Hay combustibles que cargamos de ideas equivocadas antes de darles una oportunidad real.
El pellet es uno de ellos. Llevamos años escuchando los mismos argumentos en su contra, y la mayoría no aguantan un análisis serio. Vamos uno a uno.
- «El pellet contamina más que el gas»
Es el malentendido más extendido. Como arde, se da por hecho que emite CO₂ igual que un combustible fósil. Pero hay una diferencia fundamental: el CO₂ que libera el pellet es el mismo que el árbol absorbió mientras crecía. El ciclo se cierra. Su huella de carbono es hasta un 70% menor que la del gasóleo o el gas natural. No es marketing verde; es química básica.
- «El pellet ensucia mucho y huele mal dentro de casa»
Con pellet ENplus A1 y una estufa bien regulada, la combustión es limpia y sin olor. Si hay suciedad, el problema es el pellet barato, no del sistema.
- «Para fabricar pellet se talan bosques»
Esto preocupa, y es lógico que preocupe. Pero el pellet certificado garantiza una gestión forestal responsable y sostenible. La trazabilidad de la materia prima es uno de los pilares de la certificación.

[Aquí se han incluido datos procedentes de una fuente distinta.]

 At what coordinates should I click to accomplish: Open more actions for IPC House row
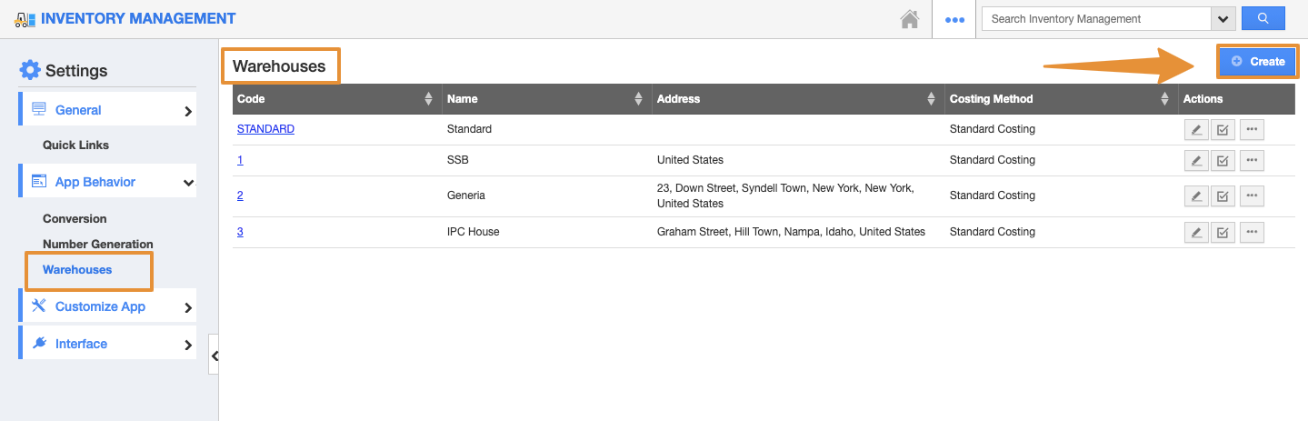point(1252,232)
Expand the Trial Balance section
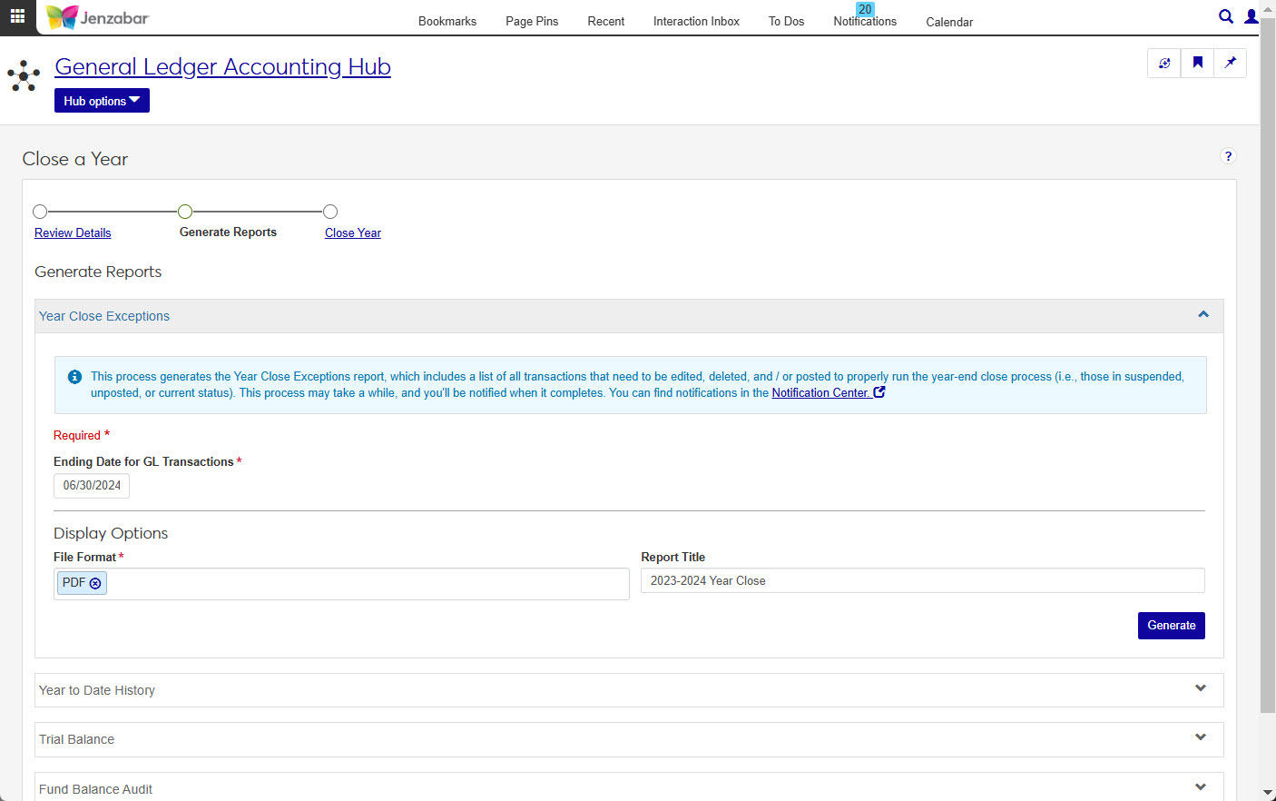This screenshot has height=801, width=1276. point(1200,738)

- “Es una energía cara comparada con la electricidad”
Incluso con precios variables, el pellet es entre un 30-70% más barato que la electricidad o el gasóleo. Se nota cada mes en la factura.

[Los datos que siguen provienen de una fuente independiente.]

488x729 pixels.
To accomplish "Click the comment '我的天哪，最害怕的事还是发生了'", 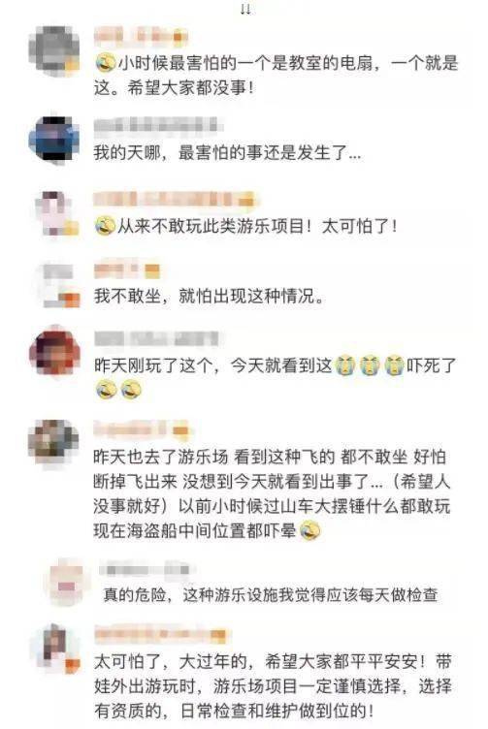I will point(227,152).
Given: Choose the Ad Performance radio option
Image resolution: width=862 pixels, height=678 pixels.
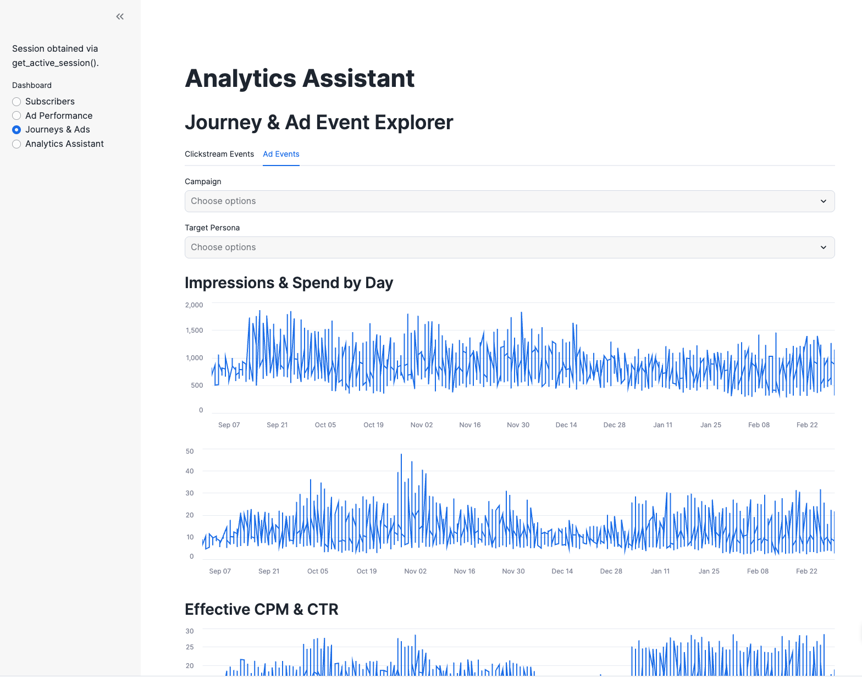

- «Solo sirve para la estufa del salón»
Esta es quizá la idea más limitante de todas. La tecnología del pellet abarca desde estufas de 6 kW para un piso hasta calderas industriales de varios megavatios que dan servicio a hospitales, hoteles o comunidades de vecinos enteras. En el norte de Europa llevan décadas calefactando barrios enteros con biomasa. En España ese mercado está creciendo, pero la tecnología existe y funciona.
El pellet no es una moda ni una solución de compromiso. Es una opción madura, certificada y, en muchos casos, la más sensata tanto económica como ambientalmente. La clave está en elegir bien: calidad certificada, equipo adecuado a la instalación y un proveedor de confianza.